Run a PySpark job in AWS Glue 5.0 - The lakehouse architecture of Amazon SageMaker

Run a PySpark job in AWS Glue 5.0

Download the PySpark script . This AWS Glue PySpark script runs Spark SQL by joining the shared federated table in account A and S3 based table in account B to analyze the data and identify the total orders placed per market.

Create and run an AWS Glue job that joins the shared federated table in account A and Amazon S3 based table in account B:

  1. On the AWS Glue console, in the navigation pane, choose ETL jobs.

  2. Choose Create job, then choose Script editor.

  3. For Engine, choose Spark and for Options, choose Start fresh.

  4. Upload your PySpark script that contains the Spark SQL join query.

  5. On the Job details tab:

    1. Provide the job name.

    2. Choose Glue-execution-role for the IAM role.

    3. For Glue version, select Glue 5.0.

    4. Under Advanced properties, for Job parameters, choose Add new parameter and add the following parameters:

      • --datalake-formats = iceberg

      • --enable-lakeformation-fine-grained-access = true

  6. Save the job and choose Run to execute it.
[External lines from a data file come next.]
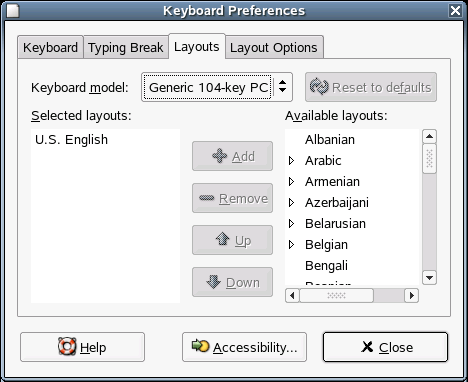Click the minus icon on the Remove button
468x382 pixels.
[207, 198]
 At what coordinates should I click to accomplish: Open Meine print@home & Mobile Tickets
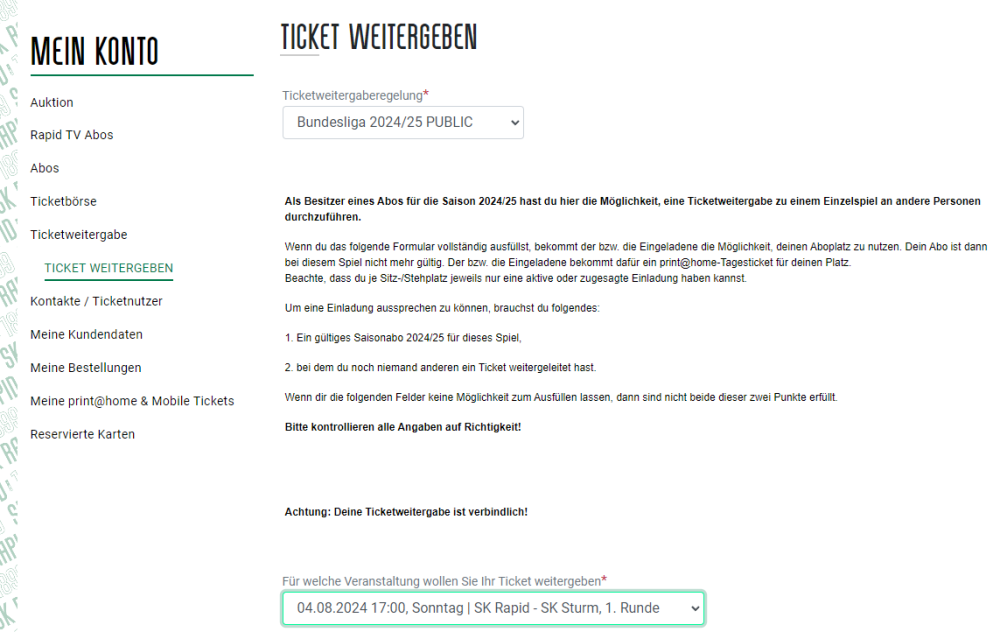tap(132, 400)
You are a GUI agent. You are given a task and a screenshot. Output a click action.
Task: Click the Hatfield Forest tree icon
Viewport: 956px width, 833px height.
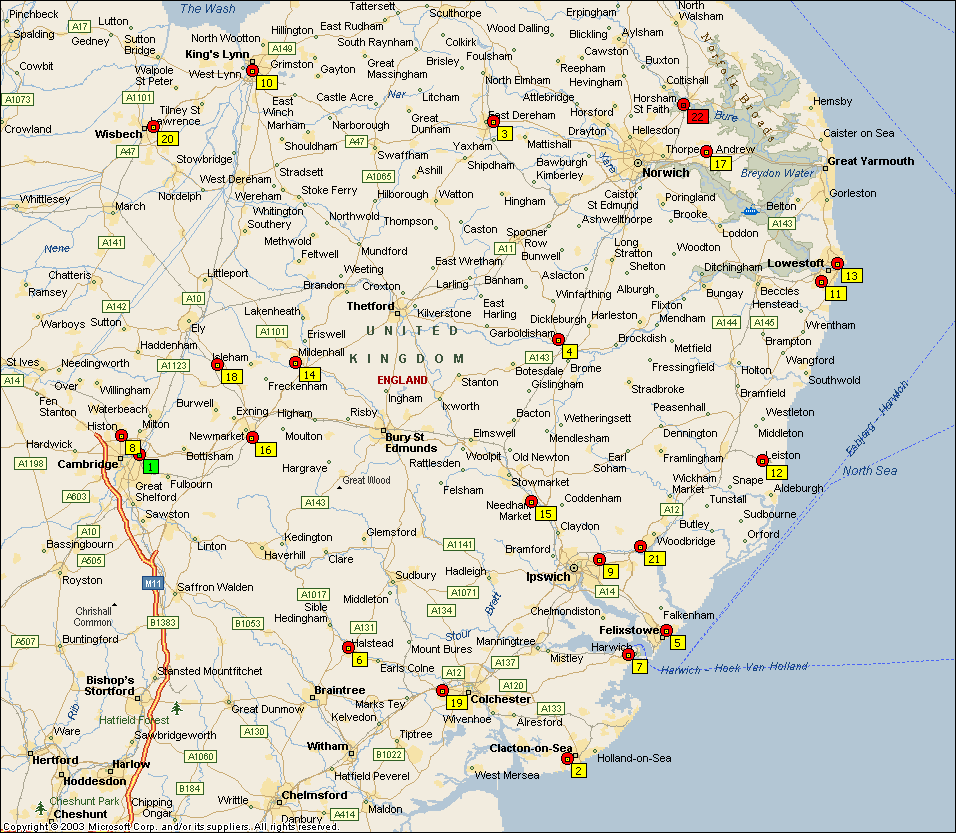click(177, 708)
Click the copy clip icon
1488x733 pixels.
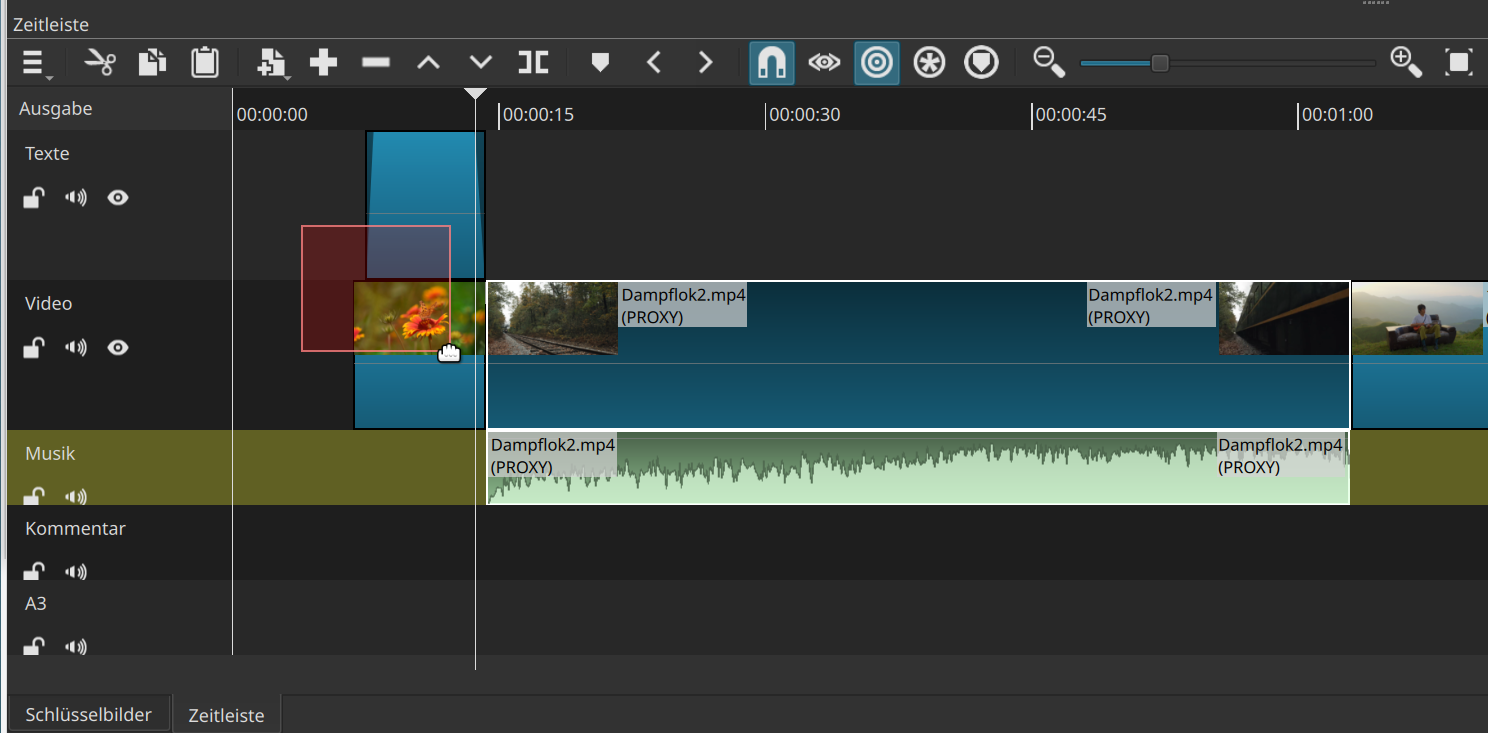point(152,63)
  7. Review the job run details from the Output logs.

Clean up the resources

To avoid incurring costs on your AWS accounts, delete the following resources that you created:

  • Lake Formation permissions, catalog link container, database, and tables in account B

  • AWS Glue job in account B

  • Federated catalog, database, and table resources in account A

  • Redshift Serverless namespace in account A

  • Amazon S3 buckets that you created as part of data transfer in both accounts

  • Athena query results bucket in account B

  • IAM roles for the lakehouse architecture setup